Résumée en quelques lignes, chaque époque contient son lot de problèmes insolubles et l’annonce de catastrophes définitives à venir. Il n’est pas possible d’appliquer à l’Histoire le déterminisme des sciences et rien ne peut être définitif dans les perspectives d’une situation même si elle a été justement posée. Cette Histoire est façonnée par la liberté des hommes qui la construisent mais nous avons souvent le sentiment d’être un petit bouchon de liège pris sur les flots de cette histoire qui nous emporte.
Une génération inquiète
Une vaste étude publiée par The Lancet Planetary Health a été menée auprès des jeunes sur le climat (7/9/21). Le pessimisme domine concernant l’avenir : trois quarts des jeunes sondés pensent que le futur est effrayant et plus de 50% estime que l’humanité est condamnée. L’éco-anxiété frappe cette génération des 16-25 ans et les chercheurs alertent sur la santé mentale des jeunes en raison de cette inquiétude face au climat. Bien sûr on pourrait répondre qu’ils n’ont pas encore l’âge de s’inquiéter d’autre chose et que d’autres problèmes prendront le pas sur leur anxiété en vieillissant. Mais cette étude menée dans dix pays (Australie, Brésil, France, Finlande, Inde, Nigéria, Philippines, Portugal, Royaume-Uni, États-Unis) nous oblige à prendre en compte l’inquiétude de cette génération, inquiétude qui nous a été épargnée quand nous étions jeunes.
Il serait facile de balayer d’un revers de la main ce souci en leur montrant qu’il y a des problèmes bien plus graves, aujourd’hui et pour l’avenir du monde, ou prendre une posture éco-sceptique qui épargne de poser les vraies questions. Les “adultes” ne seraient-ils pas aveuglés par leur conscience des problèmes passés et qui ont été plus ou moins réglés au fil des siècles pour ne plus pouvoir discerner les problèmes à venir et auxquels nous n’avons jamais été confrontés ? Par ailleurs, il s’agit d’une urgence planétaire et non plus simplement de sursauts politiques d’une nation ou d’un continent. La mondialisation qui avait commencée avec les premières guerres mondiales il y a cent ans se poursuit par une mondialisation des échanges médiatiques et économiques, mais aussi une mondialisation des problèmes écologiques.
La réponse de l’écologie intégrale
Les problèmes du passé se réglaient par une guerre, des rétorsions économiques, l’envahissement du prédateur ou différentes actions qui renversaient les tyrans.
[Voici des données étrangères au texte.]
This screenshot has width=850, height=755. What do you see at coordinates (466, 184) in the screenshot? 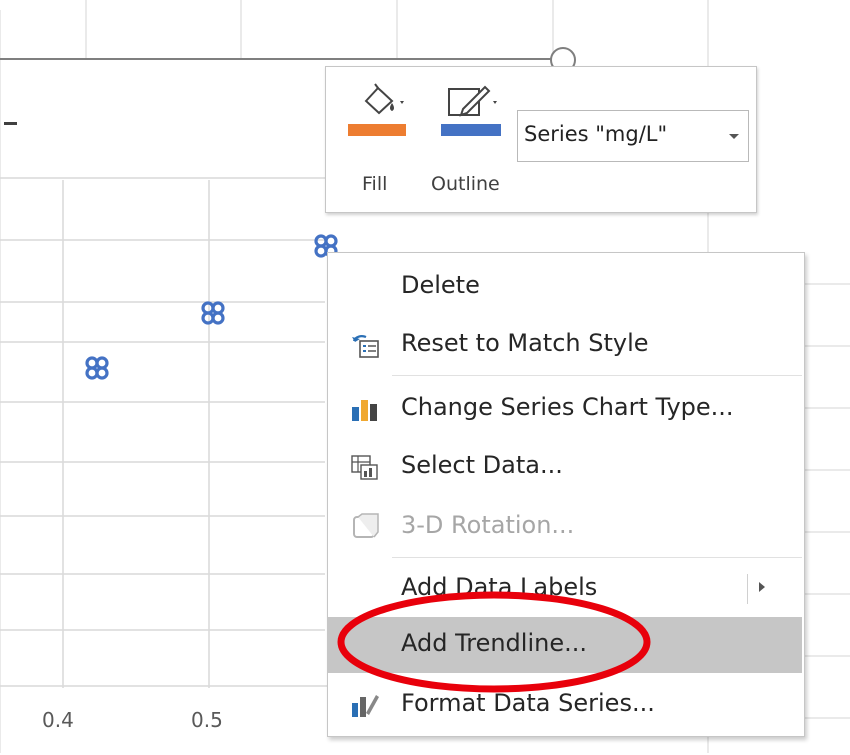
I see `outline-label: Outline` at bounding box center [466, 184].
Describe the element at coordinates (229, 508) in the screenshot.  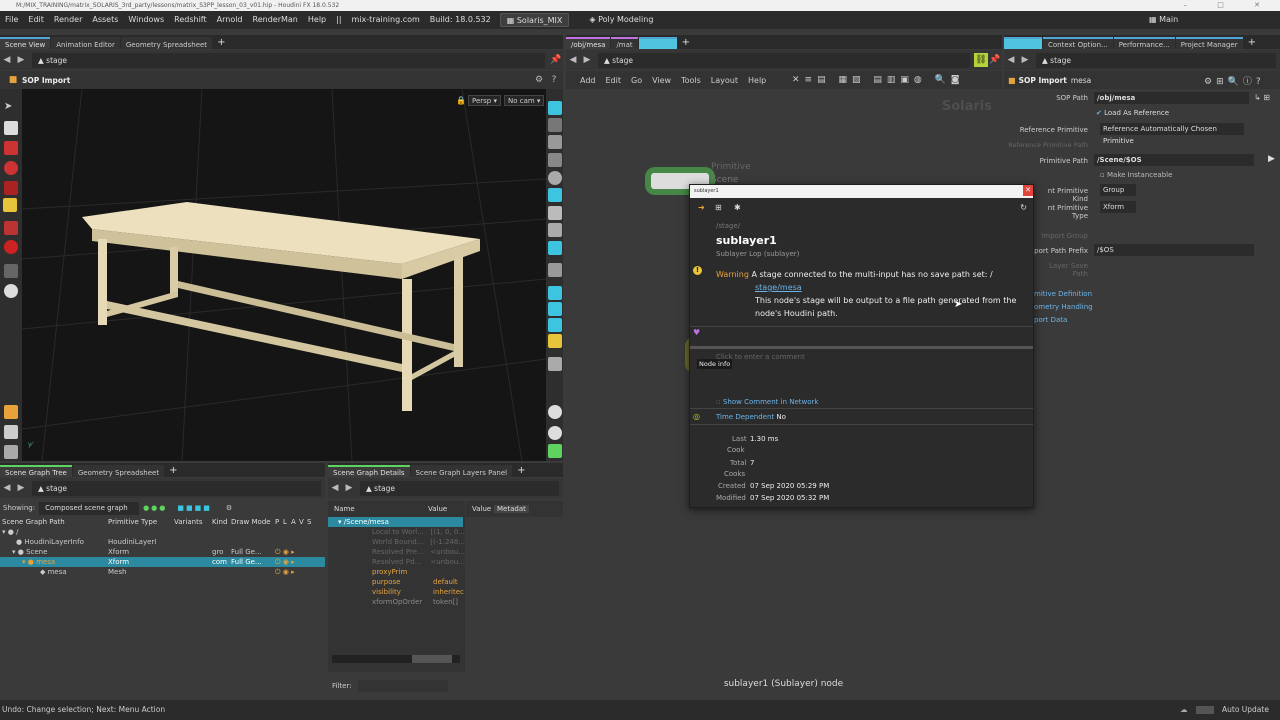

Cette panoplie à la disposition des peuples pour faire advenir un monde meilleur semble être une boîte à outils inutile aux problèmes écologiques qui se posent et nous ne pouvons pas rassurer les jeunes générations en leur disant que nous allons envahir la Chine qui pollue trop (!) ou en leur disant que leur vote sera capital alors que la France ne représente qu’1% de la production mondiale de CO2. Ils sentent bien qu’un problème global nécessite une réponse globale et leur sentiment d’impuissance n’en est qu’accru.
La parole du Christ donne la vie et à chaque époque nous sommes ces porteurs d’espérance et nous pouvons changer le monde.
Mais un chrétien dira que la situation est juste normalement catastrophique : notre espérance chrétienne peut leur offrir une prise de conscience sur une nécessaire écologie intégrale qui seule permettra la résolution de ces problèmes et l’apaisement de leur anxiété. Là encore, Laudato Si’ doit être étudié et proposé aux jeunes générations comme un ferment d’espérance chrétienne pour les problèmes de notre temps et d’espérance existentielle pour leur vie personnelle. Ne laissons pas nos jeunes dans l’anxiété d’une vie qui n’a pas de sens et dont l’avenir semble condamné par des problèmes mondiaux : la parole du Christ donne la vie et à chaque époque nous sommes ces porteurs d’espérance et nous pouvons changer le monde. Notre salut ne vient pas de la Terre mais la Terre — jusqu’à notre propre existence — nous est donnée par Dieu : c’est dans cette structuration de nos responsabilités et de notre vocation que nous pouvons et devons à la fois agir et être apaisés.